As though his brain was slowly digesting the words, breaking them down, Leo asked — his voice hesitant:

— You killed those children because you thought I’d left you?

— I killed them so you would find me. I killed them to make you come home. I killed them as a way of talking to you. Who else would’ve understood the clues from our childhood? I knew you’d follow them to me, just as you’d followed the footprints in the snow. You’re a hunter, Pavel, the best hunter in the world. I didn’t know whether you were militia or not. When I saw that photo of you, I spoke to the staff of Pravda. I asked for your name. I explained that we’d been separated and that I thought your name was Pavel. They said Pavel wasn’t your name and that your details were classified. I begged them to tell me which division you were fighting in. They refused to even answer that. I was a soldier too. Not like you, not a hero, not the elite. But I understood enough to realize you must have been in a special force. I knew from the secrecy regarding your name that there was a strong chance you’d either be in the military or the State Security or the government. I knew you’d be an important person, you couldn’t be anything else. You’d have access to the information regarding these murders. Of course, that didn’t necessarily matter. If I killed enough children, in enough places, I was sure you’d come across my work, whatever your occupation. I was sure you’d realize it was me.

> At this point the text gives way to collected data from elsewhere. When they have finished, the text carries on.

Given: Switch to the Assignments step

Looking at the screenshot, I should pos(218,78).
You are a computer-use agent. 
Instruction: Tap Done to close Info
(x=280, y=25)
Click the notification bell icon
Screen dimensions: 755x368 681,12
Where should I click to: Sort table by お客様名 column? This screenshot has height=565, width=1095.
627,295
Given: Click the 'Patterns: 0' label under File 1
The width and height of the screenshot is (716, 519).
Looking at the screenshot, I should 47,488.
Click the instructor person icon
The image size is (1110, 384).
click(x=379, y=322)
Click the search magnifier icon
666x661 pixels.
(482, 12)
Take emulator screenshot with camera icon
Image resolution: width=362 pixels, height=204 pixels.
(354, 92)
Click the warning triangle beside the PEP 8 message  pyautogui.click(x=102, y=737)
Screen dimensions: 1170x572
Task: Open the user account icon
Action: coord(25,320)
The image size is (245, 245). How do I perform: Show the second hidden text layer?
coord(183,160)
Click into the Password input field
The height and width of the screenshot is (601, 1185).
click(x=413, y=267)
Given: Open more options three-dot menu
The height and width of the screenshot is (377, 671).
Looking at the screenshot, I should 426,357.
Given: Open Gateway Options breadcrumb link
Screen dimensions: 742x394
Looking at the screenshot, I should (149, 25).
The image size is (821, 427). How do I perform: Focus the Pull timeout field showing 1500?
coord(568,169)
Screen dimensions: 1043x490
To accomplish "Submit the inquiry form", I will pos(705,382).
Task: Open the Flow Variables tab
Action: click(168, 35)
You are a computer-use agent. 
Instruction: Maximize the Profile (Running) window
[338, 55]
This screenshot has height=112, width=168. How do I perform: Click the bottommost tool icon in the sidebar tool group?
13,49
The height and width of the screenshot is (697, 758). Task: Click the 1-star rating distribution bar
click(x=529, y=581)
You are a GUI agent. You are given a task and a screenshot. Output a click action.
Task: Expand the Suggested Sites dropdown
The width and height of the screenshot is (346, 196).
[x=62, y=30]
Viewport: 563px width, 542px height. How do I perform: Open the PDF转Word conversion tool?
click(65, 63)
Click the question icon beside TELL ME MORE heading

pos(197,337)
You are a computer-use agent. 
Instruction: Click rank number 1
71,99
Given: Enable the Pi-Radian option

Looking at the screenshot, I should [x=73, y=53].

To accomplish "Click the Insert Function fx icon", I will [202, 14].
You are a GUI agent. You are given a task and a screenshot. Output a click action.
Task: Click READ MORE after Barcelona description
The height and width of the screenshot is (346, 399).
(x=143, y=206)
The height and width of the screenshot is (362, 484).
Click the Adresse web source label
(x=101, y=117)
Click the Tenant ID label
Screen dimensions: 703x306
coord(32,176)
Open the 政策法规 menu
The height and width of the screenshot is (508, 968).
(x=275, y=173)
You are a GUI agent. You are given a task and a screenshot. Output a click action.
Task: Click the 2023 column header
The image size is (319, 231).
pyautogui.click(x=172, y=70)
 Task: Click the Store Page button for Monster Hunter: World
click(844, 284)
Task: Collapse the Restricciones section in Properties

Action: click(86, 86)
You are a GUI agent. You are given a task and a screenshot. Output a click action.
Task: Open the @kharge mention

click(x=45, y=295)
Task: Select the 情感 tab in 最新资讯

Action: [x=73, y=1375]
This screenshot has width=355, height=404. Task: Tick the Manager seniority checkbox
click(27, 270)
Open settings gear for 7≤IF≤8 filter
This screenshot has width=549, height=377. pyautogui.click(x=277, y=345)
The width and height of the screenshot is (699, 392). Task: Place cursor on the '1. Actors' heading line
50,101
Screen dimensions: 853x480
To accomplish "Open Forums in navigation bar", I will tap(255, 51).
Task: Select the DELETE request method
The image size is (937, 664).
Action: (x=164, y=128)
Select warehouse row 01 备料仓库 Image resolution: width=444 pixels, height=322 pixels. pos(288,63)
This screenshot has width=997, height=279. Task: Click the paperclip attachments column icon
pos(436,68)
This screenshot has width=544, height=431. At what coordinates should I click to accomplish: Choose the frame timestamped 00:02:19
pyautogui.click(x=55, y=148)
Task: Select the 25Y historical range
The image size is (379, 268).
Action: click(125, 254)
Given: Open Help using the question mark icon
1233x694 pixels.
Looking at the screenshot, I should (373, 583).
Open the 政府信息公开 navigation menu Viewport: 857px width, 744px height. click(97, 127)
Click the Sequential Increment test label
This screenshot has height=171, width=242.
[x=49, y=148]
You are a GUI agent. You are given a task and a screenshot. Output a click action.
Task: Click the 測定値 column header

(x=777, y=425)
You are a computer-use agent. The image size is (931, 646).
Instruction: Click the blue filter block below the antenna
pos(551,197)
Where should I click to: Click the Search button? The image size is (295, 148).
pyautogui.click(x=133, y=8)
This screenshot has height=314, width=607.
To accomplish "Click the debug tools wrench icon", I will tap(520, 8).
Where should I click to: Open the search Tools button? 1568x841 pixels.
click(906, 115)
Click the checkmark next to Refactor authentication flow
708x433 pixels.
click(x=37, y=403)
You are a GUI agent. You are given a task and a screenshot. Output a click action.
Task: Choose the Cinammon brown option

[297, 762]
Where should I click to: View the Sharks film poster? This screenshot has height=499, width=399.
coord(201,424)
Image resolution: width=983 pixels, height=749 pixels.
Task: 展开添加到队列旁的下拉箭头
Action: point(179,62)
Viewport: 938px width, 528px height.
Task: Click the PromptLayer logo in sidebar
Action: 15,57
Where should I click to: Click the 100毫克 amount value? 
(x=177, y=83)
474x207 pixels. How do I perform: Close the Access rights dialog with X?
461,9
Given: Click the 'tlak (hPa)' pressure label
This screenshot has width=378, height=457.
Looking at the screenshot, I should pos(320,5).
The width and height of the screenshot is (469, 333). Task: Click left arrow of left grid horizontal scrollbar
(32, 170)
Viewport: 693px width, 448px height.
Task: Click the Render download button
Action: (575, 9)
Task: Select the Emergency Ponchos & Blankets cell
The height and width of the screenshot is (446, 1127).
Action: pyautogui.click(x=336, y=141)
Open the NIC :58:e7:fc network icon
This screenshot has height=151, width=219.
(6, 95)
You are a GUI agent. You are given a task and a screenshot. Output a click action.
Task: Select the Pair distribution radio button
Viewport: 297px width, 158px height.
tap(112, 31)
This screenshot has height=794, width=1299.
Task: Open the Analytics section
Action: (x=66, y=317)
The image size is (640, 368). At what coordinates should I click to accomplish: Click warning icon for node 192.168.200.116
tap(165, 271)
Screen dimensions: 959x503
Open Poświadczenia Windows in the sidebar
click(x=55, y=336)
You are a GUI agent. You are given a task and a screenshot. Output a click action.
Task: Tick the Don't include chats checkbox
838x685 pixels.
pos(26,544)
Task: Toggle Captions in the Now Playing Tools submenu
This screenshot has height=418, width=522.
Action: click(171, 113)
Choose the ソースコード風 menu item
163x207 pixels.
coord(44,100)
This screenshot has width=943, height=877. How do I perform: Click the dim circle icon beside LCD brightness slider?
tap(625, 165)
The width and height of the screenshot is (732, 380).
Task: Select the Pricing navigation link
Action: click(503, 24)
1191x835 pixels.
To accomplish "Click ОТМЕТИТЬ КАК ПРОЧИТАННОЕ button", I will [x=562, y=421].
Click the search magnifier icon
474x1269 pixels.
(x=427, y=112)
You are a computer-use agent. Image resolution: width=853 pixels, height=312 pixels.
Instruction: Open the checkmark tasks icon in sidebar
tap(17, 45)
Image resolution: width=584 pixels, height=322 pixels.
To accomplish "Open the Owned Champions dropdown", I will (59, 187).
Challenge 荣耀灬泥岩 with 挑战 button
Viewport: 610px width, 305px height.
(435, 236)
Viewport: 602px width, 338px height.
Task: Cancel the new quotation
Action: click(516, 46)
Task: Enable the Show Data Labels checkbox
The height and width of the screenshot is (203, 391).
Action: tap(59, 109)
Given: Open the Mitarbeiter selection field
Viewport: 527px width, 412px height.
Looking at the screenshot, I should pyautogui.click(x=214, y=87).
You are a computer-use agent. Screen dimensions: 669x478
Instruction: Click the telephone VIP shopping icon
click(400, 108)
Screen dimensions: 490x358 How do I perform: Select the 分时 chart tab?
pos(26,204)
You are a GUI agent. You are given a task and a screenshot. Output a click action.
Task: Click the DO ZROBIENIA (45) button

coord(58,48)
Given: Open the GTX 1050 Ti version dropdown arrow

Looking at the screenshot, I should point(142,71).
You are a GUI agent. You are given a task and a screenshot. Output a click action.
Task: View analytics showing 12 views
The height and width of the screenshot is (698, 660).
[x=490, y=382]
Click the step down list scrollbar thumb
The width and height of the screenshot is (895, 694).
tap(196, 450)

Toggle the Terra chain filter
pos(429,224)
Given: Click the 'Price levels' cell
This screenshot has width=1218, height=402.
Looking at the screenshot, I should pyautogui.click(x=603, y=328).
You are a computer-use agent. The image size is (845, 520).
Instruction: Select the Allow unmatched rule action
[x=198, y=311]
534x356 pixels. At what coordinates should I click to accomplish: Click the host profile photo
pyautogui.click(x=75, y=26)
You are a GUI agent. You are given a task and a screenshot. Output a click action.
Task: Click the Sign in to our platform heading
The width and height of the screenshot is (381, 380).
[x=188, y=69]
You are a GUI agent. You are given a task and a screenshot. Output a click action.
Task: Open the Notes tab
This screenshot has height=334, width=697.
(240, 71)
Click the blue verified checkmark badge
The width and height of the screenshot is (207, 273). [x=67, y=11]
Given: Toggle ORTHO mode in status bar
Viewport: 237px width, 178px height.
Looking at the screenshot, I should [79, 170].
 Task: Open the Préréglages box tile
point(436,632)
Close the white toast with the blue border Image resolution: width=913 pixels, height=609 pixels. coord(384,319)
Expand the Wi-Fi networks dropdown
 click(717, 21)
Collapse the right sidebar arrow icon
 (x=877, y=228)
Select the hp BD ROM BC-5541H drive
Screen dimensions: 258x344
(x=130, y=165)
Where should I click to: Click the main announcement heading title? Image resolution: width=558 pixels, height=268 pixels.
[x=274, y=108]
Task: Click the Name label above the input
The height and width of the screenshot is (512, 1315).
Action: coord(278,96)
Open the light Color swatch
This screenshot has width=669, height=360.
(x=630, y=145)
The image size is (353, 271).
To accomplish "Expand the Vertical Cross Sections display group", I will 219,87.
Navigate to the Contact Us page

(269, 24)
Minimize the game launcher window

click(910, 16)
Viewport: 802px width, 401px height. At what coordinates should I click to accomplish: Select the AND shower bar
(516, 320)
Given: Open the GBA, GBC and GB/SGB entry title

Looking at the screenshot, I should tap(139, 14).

Leo leaned forward. His brother seemed so gentle, his reasoning was so careful. Leo asked:

— Brother, what happened to you?

— You mean after the village? The same thing that happened to everyone: I was conscripted into the army. I lost my glasses in battle, stumbled into German hands. I was caught. I surrendered. When I returned to Russia, having been a prisoner of war, I was arrested, interviewed, beaten. They threatened to send me to prison. I told them, how could I be a traitor when I could hardly see? For six months I had no glasses. The world beyond my own nose was a blur. And every child I saw was you. I should’ve been executed. But the guards used to laugh at me bumping into things. I used to fall over all the time, just as I did as a child. I survived. I was too stupid and clumsy to be a German spy. They called me names, beat me and let me go. I returned here. Even here I was hated and called a traitor. But none of that bothered me. I had you. I concentrated my life on a single task — bringing you back to me.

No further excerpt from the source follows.